Nothing but a number should be returned: the count of lines in the records that contain "dialog".

Collected data:
——
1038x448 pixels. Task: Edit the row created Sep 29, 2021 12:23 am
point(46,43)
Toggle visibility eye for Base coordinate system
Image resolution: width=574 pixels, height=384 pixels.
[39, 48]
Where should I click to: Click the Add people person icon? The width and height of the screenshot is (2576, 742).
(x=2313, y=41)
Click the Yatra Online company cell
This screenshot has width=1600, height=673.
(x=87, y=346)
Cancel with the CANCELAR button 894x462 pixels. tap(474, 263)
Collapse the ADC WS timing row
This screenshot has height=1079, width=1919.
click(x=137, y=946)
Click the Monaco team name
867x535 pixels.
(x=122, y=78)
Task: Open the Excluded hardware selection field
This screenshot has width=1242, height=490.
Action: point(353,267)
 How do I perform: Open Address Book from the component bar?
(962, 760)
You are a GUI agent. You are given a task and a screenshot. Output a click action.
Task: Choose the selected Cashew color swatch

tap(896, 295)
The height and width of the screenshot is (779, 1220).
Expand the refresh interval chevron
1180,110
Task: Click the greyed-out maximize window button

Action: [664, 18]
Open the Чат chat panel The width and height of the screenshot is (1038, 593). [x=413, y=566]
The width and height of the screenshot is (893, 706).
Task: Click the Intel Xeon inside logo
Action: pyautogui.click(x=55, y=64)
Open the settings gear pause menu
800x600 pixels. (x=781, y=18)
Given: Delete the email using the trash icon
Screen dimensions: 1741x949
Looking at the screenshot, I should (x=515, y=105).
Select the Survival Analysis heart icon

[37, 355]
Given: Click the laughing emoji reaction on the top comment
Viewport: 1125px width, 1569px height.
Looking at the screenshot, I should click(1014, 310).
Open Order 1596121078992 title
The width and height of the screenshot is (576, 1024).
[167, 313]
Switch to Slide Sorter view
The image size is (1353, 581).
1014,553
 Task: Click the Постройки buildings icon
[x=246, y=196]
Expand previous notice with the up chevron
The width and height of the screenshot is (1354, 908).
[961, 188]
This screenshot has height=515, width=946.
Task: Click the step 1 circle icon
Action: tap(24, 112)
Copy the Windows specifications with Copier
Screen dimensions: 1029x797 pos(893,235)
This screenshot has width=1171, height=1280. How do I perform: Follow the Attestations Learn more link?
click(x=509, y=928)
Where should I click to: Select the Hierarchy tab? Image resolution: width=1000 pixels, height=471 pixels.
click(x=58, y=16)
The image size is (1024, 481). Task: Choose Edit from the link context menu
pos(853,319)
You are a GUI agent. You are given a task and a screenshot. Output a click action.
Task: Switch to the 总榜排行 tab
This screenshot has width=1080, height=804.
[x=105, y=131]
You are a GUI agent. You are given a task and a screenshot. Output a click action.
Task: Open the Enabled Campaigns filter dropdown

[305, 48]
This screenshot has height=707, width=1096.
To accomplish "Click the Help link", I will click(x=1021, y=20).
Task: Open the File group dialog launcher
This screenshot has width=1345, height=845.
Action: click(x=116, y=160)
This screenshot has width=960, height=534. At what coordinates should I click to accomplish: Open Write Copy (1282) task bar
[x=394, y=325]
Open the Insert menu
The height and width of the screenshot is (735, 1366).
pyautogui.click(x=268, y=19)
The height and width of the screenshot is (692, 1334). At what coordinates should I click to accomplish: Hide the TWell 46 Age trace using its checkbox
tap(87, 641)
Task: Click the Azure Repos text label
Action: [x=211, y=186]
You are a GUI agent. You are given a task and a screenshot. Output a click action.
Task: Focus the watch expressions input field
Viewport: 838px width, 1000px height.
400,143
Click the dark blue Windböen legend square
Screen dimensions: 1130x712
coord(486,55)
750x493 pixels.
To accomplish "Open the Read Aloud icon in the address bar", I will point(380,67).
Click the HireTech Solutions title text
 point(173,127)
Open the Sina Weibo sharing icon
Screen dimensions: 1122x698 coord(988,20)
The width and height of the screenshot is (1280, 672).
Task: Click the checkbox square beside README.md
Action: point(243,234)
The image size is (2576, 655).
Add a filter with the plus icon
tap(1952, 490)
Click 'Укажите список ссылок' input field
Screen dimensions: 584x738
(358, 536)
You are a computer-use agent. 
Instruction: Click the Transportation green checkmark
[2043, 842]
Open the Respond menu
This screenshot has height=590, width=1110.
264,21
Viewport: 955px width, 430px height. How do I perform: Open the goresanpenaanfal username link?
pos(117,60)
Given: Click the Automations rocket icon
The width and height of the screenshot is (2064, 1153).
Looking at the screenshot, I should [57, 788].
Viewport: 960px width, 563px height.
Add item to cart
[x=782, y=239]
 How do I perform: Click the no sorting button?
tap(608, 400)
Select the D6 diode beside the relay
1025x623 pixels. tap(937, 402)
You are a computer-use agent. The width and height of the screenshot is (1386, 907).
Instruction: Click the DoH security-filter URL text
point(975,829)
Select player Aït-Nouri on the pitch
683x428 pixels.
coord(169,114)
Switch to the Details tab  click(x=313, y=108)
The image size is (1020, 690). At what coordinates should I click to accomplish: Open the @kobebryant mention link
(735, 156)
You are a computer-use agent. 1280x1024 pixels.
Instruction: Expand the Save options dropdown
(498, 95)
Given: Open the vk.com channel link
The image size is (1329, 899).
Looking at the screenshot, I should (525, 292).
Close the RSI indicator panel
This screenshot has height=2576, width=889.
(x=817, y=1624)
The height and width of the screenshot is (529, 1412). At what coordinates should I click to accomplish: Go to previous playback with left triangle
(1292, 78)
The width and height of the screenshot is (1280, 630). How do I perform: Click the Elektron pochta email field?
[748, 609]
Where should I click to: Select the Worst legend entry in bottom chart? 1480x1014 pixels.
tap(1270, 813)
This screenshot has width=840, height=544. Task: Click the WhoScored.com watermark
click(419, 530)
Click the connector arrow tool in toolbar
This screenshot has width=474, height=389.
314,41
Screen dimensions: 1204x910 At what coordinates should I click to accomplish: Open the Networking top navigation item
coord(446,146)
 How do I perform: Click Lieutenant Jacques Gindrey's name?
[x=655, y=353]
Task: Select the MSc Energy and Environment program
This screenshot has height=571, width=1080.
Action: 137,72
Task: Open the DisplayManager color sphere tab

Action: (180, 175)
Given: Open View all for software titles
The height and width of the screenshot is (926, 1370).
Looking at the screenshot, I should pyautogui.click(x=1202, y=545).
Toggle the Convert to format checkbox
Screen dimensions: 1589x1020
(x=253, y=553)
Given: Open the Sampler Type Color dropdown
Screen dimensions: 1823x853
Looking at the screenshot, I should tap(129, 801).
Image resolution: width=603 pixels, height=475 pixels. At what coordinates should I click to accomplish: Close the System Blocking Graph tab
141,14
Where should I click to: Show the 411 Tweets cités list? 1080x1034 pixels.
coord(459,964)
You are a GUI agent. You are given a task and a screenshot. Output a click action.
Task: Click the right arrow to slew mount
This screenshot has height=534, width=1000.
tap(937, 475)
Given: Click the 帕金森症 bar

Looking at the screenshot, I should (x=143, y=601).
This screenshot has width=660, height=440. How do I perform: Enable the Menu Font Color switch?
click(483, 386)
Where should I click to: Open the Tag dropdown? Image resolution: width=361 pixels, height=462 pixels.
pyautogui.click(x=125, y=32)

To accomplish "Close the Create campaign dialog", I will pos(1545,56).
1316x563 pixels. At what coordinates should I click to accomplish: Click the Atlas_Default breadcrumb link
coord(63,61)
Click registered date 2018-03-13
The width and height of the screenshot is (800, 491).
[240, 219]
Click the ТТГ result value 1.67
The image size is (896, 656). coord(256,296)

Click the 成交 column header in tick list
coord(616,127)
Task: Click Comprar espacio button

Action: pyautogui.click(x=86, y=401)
——
## EXPECTED ANSWER
2